But what is the federal government more concerned about? Owning more land in the U.S.

According to a letter to the editor written by Karen Budd-Falen an attorney at Budd-Falen Law Offices, LLC, “Even though it won’t make the nightly news, federal agencies are already implementing this “Biden vision.” On Feb. 11, 2021, the acting secretary of the interior signed an order eliminating the Trump Administration’s requirement for state and local government approval prior to the federal government’s acquisition of more private lands with moneys from the Land and Water Conservation Fund. Shockingly, that order claimed that allowing local governments to have a voice in land acquisition directly impacting their counties “undermined” the program. While LWCF moneys are touted as being used to “secure public access and improve recreational opportunities,” the money can also be used to acquire private lands into federal ownership.” We printed the full letter from Budd-Falen on page 20.
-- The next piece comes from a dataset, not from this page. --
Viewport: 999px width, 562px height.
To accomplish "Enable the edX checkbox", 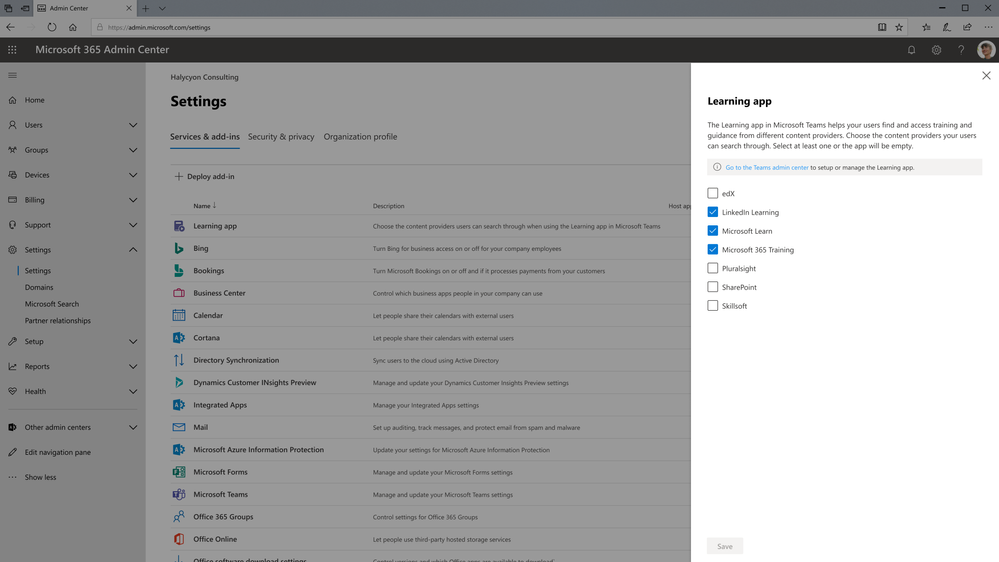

The federal government can’t manage traffic at our southern border, how are they going to manage another 440 million acres of land?

Budd-Falen’s opinion piece points out the urgent need for farmers and ranchers to start paying more attention to Biden’s 30×30 plan and to find out just what it means for agriculture in this country. Our legislators and ag groups in Washington need to demand answers from the Biden Administration.



We keep hearing about how producers have to be free to continue feeding the world’s growing population and in the next breath they want to take millions of acres of land out of production.

And as Budd-Falen said we can’t count on the mainstream media to be of any help whatsoever. They are more concerned with the president’s dogs and his choice of ice cream flavors.

So it’s up to the agricultural community to get their voices heard, contact your legislators, talk to media about the issue armed with solid arguments against the plan, let non-agricultural people know about the issue in the simplest terms possible and make people understand that protecting the future of the planet does not rest on farting cows and agricultural practices. People need to look around them and decide for themselves what is causing climate change. Is it large cities filled with concrete, asphalt, swimming pools, golf courses and factories or is it the countryside with field crops, gravel roads and pasturelands?